EXERCISE MATERIALS section start
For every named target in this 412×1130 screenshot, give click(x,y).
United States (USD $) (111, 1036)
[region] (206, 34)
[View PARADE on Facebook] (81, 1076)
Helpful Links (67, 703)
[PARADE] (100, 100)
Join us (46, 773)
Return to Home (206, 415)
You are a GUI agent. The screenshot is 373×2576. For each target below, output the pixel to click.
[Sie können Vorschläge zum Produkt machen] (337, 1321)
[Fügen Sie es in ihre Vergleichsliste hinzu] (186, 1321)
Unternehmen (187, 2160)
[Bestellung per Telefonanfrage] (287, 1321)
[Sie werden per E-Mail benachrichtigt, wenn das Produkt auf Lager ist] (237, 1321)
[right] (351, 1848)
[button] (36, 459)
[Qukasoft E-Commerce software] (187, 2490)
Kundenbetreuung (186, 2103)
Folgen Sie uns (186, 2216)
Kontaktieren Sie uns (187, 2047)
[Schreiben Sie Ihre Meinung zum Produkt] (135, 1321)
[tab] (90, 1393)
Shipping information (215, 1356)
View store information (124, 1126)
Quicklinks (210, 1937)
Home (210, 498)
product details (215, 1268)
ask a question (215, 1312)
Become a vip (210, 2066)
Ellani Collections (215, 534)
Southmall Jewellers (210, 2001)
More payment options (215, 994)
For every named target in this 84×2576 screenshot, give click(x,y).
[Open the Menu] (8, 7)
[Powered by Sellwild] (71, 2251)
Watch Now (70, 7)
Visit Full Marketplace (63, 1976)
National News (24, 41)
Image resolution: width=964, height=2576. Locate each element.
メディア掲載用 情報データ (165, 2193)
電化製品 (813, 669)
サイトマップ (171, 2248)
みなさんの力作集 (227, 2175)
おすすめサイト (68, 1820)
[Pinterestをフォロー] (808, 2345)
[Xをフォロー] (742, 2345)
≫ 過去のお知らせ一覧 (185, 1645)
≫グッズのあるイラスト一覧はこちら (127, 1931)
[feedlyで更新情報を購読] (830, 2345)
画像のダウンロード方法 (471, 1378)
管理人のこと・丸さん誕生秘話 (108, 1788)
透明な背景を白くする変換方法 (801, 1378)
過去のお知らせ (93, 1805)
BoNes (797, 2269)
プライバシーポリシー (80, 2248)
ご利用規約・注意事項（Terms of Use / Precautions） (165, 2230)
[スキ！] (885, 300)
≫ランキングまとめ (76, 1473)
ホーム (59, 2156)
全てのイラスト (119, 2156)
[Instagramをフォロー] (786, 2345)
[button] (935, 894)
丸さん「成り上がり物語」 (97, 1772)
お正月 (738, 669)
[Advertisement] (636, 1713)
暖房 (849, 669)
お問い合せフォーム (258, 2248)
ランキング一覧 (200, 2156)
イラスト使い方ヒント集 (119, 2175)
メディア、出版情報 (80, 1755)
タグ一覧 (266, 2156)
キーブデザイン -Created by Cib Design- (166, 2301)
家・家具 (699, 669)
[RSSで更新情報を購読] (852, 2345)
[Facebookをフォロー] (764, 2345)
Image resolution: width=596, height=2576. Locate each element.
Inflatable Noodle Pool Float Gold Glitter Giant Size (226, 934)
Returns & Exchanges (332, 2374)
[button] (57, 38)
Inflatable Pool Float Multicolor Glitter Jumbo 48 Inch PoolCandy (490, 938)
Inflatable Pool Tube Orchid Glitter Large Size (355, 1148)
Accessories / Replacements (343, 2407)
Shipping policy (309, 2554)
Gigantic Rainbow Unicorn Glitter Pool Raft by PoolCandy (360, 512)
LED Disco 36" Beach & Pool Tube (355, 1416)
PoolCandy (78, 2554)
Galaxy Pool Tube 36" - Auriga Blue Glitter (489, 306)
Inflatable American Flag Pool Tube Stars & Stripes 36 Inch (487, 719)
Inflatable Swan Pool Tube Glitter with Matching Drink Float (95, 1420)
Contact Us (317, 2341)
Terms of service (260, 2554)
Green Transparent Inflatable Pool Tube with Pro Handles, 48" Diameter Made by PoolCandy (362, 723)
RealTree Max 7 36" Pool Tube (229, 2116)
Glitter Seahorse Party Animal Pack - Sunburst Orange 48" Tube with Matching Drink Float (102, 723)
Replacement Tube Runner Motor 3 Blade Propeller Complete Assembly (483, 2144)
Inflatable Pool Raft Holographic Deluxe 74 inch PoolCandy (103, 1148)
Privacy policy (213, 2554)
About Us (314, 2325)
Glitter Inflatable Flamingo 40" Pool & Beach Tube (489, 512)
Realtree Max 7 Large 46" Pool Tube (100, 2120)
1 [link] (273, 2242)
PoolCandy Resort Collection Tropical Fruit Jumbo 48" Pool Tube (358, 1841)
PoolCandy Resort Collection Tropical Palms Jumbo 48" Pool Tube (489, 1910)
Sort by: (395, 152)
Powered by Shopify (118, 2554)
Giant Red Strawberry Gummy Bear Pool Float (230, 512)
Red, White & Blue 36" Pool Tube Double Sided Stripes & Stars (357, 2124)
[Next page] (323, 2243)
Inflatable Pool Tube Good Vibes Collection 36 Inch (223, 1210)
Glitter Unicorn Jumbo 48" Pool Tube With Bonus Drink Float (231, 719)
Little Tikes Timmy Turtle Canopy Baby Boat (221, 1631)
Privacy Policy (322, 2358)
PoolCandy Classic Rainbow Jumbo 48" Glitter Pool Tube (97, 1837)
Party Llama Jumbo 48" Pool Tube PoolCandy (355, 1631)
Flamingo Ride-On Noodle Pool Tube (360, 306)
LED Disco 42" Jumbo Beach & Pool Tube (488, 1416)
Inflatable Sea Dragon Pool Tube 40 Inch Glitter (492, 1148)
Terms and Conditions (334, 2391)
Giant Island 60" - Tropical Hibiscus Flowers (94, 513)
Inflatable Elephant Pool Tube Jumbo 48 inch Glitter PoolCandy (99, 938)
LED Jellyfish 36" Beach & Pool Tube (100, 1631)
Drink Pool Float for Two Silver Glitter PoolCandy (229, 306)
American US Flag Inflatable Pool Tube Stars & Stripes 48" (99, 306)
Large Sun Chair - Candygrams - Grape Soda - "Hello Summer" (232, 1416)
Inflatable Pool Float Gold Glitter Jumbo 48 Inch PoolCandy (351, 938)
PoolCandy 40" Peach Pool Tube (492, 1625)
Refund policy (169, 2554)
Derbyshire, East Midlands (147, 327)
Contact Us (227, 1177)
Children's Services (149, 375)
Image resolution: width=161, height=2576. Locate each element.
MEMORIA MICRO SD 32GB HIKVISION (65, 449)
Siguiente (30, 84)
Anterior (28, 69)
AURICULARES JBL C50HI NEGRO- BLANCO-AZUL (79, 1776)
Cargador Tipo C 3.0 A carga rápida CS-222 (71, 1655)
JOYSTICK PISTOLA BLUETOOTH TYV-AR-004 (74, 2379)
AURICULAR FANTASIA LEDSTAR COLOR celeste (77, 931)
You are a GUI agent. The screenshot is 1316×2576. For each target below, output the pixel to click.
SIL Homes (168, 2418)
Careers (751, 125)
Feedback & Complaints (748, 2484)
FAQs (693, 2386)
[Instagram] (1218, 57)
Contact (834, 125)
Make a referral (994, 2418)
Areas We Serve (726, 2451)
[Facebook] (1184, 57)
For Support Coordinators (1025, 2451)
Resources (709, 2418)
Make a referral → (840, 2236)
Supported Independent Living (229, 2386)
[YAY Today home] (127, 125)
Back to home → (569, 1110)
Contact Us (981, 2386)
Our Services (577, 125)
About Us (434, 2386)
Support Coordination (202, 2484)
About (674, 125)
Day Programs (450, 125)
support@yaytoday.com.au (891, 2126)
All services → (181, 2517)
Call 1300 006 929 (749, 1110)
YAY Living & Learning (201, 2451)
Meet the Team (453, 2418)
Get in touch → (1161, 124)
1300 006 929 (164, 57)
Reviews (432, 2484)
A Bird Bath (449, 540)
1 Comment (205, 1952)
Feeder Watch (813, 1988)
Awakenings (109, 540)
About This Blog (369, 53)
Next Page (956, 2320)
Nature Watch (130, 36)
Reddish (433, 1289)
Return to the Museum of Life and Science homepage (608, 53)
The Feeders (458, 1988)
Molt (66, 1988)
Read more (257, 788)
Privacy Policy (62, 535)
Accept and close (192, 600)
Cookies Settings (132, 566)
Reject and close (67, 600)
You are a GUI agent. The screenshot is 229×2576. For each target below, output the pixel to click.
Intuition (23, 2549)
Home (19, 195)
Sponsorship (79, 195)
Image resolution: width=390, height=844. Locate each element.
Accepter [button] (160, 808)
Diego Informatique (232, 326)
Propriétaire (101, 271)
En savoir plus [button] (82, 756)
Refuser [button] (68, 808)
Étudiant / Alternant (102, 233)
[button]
EXERCISE MATERIALS section end
**WORK TO COMPLETE**:
One stretch of the lines above is wanted, from the line that contains "United States (USD $) (111, 1036)" through the line that contains "National News (24, 41)". Output it exactly.

**RESPONSE TO THIS EXERCISE**:
United States (USD $) (111, 1036)
[region] (206, 34)
[View PARADE on Facebook] (81, 1076)
Helpful Links (67, 703)
[PARADE] (100, 100)
Join us (46, 773)
Return to Home (206, 415)
You are a GUI agent. The screenshot is 373×2576. For each target below, output the pixel to click.
[Sie können Vorschläge zum Produkt machen] (337, 1321)
[Fügen Sie es in ihre Vergleichsliste hinzu] (186, 1321)
Unternehmen (187, 2160)
[Bestellung per Telefonanfrage] (287, 1321)
[Sie werden per E-Mail benachrichtigt, wenn das Produkt auf Lager ist] (237, 1321)
[right] (351, 1848)
[button] (36, 459)
[Qukasoft E-Commerce software] (187, 2490)
Kundenbetreuung (186, 2103)
Folgen Sie uns (186, 2216)
Kontaktieren Sie uns (187, 2047)
[Schreiben Sie Ihre Meinung zum Produkt] (135, 1321)
[tab] (90, 1393)
Shipping information (215, 1356)
View store information (124, 1126)
Quicklinks (210, 1937)
Home (210, 498)
product details (215, 1268)
ask a question (215, 1312)
Become a vip (210, 2066)
Ellani Collections (215, 534)
Southmall Jewellers (210, 2001)
More payment options (215, 994)
For every named target in this 84×2576 screenshot, give click(x,y).
[Open the Menu] (8, 7)
[Powered by Sellwild] (71, 2251)
Watch Now (70, 7)
Visit Full Marketplace (63, 1976)
National News (24, 41)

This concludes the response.